(Beginning of THE DATA)
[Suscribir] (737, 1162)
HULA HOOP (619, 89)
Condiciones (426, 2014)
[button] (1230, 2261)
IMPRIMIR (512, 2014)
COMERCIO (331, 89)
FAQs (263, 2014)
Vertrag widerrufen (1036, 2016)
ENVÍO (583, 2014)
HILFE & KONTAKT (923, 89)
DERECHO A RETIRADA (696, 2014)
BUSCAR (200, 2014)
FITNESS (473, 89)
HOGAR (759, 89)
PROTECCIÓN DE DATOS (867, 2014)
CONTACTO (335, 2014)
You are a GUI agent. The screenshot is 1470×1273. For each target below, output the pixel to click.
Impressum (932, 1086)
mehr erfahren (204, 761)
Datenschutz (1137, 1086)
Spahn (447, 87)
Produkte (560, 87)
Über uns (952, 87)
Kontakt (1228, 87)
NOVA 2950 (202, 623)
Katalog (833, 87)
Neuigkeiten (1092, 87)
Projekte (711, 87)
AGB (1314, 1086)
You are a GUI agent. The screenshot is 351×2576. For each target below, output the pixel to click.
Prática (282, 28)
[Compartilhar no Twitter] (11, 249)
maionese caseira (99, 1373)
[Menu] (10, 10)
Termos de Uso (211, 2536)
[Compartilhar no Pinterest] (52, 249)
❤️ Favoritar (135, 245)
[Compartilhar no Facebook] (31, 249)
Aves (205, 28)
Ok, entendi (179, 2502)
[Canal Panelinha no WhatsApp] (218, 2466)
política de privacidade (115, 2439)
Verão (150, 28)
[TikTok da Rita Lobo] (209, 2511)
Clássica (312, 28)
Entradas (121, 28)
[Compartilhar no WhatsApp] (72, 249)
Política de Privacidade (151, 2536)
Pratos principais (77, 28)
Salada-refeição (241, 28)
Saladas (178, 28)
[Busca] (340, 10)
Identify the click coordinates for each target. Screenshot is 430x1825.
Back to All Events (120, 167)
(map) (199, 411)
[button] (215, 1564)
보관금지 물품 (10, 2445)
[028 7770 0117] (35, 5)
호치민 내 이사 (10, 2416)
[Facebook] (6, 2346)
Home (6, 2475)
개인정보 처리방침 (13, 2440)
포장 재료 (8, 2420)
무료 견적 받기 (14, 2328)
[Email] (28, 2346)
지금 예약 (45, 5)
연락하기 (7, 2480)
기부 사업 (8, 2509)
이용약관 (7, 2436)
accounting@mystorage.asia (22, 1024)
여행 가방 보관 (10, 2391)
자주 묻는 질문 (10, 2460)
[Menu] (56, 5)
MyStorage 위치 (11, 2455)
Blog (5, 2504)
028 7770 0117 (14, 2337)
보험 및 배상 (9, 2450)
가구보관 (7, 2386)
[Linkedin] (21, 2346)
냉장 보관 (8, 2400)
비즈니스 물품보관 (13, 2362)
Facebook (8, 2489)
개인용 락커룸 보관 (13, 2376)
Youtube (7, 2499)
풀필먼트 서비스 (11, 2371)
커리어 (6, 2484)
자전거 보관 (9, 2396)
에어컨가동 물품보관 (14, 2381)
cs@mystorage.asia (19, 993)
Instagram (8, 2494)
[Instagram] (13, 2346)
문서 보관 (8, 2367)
(End of THE DATA)
YOUR OBJECTIVE: Taking the entries above, print exactly the lines starting at the line with "028 7770 0117 (14, 2337)" and ending at the line with "에어컨가동 물품보관 (14, 2381)", both included.

TASK OUTPUT:
028 7770 0117 (14, 2337)
보험 및 배상 (9, 2450)
가구보관 (7, 2386)
[Linkedin] (21, 2346)
냉장 보관 (8, 2400)
비즈니스 물품보관 (13, 2362)
Facebook (8, 2489)
개인용 락커룸 보관 (13, 2376)
Youtube (7, 2499)
풀필먼트 서비스 (11, 2371)
커리어 (6, 2484)
자전거 보관 (9, 2396)
에어컨가동 물품보관 (14, 2381)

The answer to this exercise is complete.